What is needed | Your job is to copy every record exactly.

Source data
#####
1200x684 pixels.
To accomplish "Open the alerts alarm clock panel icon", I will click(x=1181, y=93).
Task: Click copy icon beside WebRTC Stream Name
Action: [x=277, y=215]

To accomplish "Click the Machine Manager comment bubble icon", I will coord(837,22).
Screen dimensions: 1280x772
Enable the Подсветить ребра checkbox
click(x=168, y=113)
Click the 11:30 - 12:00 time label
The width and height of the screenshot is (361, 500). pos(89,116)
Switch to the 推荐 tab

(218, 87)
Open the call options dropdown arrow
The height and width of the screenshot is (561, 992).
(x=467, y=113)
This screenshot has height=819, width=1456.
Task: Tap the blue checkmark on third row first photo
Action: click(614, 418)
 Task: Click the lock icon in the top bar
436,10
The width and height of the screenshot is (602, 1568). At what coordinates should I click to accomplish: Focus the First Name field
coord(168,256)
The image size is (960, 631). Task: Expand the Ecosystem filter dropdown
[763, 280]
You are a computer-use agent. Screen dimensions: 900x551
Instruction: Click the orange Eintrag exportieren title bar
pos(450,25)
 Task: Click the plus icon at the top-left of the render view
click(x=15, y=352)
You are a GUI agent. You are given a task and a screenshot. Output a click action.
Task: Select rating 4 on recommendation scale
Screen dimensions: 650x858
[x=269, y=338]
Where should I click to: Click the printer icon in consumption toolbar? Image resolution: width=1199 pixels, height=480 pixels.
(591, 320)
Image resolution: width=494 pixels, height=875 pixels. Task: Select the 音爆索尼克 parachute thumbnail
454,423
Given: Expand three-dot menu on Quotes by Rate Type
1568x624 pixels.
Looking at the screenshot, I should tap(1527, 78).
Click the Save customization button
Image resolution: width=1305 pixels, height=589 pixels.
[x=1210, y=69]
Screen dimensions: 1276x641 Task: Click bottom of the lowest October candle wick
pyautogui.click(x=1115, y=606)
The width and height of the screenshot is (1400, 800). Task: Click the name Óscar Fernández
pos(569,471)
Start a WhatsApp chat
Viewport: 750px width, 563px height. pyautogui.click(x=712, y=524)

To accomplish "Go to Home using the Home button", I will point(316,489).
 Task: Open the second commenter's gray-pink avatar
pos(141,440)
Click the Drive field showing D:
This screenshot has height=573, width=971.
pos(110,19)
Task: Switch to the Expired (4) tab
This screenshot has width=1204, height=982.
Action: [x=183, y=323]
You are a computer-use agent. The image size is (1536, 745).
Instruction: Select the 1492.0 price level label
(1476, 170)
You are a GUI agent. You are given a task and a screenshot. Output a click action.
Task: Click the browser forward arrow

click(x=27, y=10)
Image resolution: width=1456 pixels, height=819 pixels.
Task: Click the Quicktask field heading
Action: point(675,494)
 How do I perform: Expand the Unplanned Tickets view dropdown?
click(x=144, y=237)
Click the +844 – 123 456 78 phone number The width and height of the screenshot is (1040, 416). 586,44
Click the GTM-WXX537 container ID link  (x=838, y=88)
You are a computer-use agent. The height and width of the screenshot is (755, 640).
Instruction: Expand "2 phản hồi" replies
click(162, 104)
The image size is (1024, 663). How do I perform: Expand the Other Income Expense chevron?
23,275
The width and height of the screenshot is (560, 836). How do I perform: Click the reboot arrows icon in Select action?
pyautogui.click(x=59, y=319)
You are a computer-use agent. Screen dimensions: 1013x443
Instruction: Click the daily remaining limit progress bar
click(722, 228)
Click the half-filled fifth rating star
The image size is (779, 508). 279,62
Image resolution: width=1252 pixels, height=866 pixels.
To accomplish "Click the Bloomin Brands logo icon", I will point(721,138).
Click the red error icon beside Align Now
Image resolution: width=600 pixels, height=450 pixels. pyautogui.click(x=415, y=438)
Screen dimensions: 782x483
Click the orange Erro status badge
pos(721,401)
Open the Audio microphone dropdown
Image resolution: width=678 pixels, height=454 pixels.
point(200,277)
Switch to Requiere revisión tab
#####
Your response |
1200x684 pixels.
To accomplish "Open the alerts alarm clock panel icon", I will click(x=1181, y=93).
Task: Click copy icon beside WebRTC Stream Name
Action: [x=277, y=215]

To accomplish "Click the Machine Manager comment bubble icon", I will coord(837,22).
Screen dimensions: 1280x772
Enable the Подсветить ребра checkbox
click(x=168, y=113)
Click the 11:30 - 12:00 time label
The width and height of the screenshot is (361, 500). pos(89,116)
Switch to the 推荐 tab

(218, 87)
Open the call options dropdown arrow
The height and width of the screenshot is (561, 992).
(x=467, y=113)
This screenshot has height=819, width=1456.
Task: Tap the blue checkmark on third row first photo
Action: click(614, 418)
 Task: Click the lock icon in the top bar
436,10
The width and height of the screenshot is (602, 1568). At what coordinates should I click to accomplish: Focus the First Name field
coord(168,256)
The image size is (960, 631). Task: Expand the Ecosystem filter dropdown
[763, 280]
You are a computer-use agent. Screen dimensions: 900x551
Instruction: Click the orange Eintrag exportieren title bar
pos(450,25)
 Task: Click the plus icon at the top-left of the render view
click(x=15, y=352)
You are a GUI agent. You are given a task and a screenshot. Output a click action.
Task: Select rating 4 on recommendation scale
Screen dimensions: 650x858
[x=269, y=338]
Where should I click to: Click the printer icon in consumption toolbar? Image resolution: width=1199 pixels, height=480 pixels.
(591, 320)
Image resolution: width=494 pixels, height=875 pixels. Task: Select the 音爆索尼克 parachute thumbnail
454,423
Given: Expand three-dot menu on Quotes by Rate Type
1568x624 pixels.
Looking at the screenshot, I should tap(1527, 78).
Click the Save customization button
Image resolution: width=1305 pixels, height=589 pixels.
[x=1210, y=69]
Screen dimensions: 1276x641 Task: Click bottom of the lowest October candle wick
pyautogui.click(x=1115, y=606)
The width and height of the screenshot is (1400, 800). Task: Click the name Óscar Fernández
pos(569,471)
Start a WhatsApp chat
Viewport: 750px width, 563px height. pyautogui.click(x=712, y=524)

To accomplish "Go to Home using the Home button", I will point(316,489).
 Task: Open the second commenter's gray-pink avatar
pos(141,440)
Click the Drive field showing D:
This screenshot has height=573, width=971.
pos(110,19)
Task: Switch to the Expired (4) tab
This screenshot has width=1204, height=982.
Action: [x=183, y=323]
You are a computer-use agent. The image size is (1536, 745).
Instruction: Select the 1492.0 price level label
(1476, 170)
You are a GUI agent. You are given a task and a screenshot. Output a click action.
Task: Click the browser forward arrow

click(x=27, y=10)
Image resolution: width=1456 pixels, height=819 pixels.
Task: Click the Quicktask field heading
Action: point(675,494)
 How do I perform: Expand the Unplanned Tickets view dropdown?
click(x=144, y=237)
Click the +844 – 123 456 78 phone number The width and height of the screenshot is (1040, 416). 586,44
Click the GTM-WXX537 container ID link  (x=838, y=88)
You are a computer-use agent. The height and width of the screenshot is (755, 640).
Instruction: Expand "2 phản hồi" replies
click(162, 104)
The image size is (1024, 663). How do I perform: Expand the Other Income Expense chevron?
23,275
The width and height of the screenshot is (560, 836). How do I perform: Click the reboot arrows icon in Select action?
pyautogui.click(x=59, y=319)
You are a computer-use agent. Screen dimensions: 1013x443
Instruction: Click the daily remaining limit progress bar
click(722, 228)
Click the half-filled fifth rating star
The image size is (779, 508). 279,62
Image resolution: width=1252 pixels, height=866 pixels.
To accomplish "Click the Bloomin Brands logo icon", I will point(721,138).
Click the red error icon beside Align Now
Image resolution: width=600 pixels, height=450 pixels. pyautogui.click(x=415, y=438)
Screen dimensions: 782x483
Click the orange Erro status badge
pos(721,401)
Open the Audio microphone dropdown
Image resolution: width=678 pixels, height=454 pixels.
point(200,277)
Switch to Requiere revisión tab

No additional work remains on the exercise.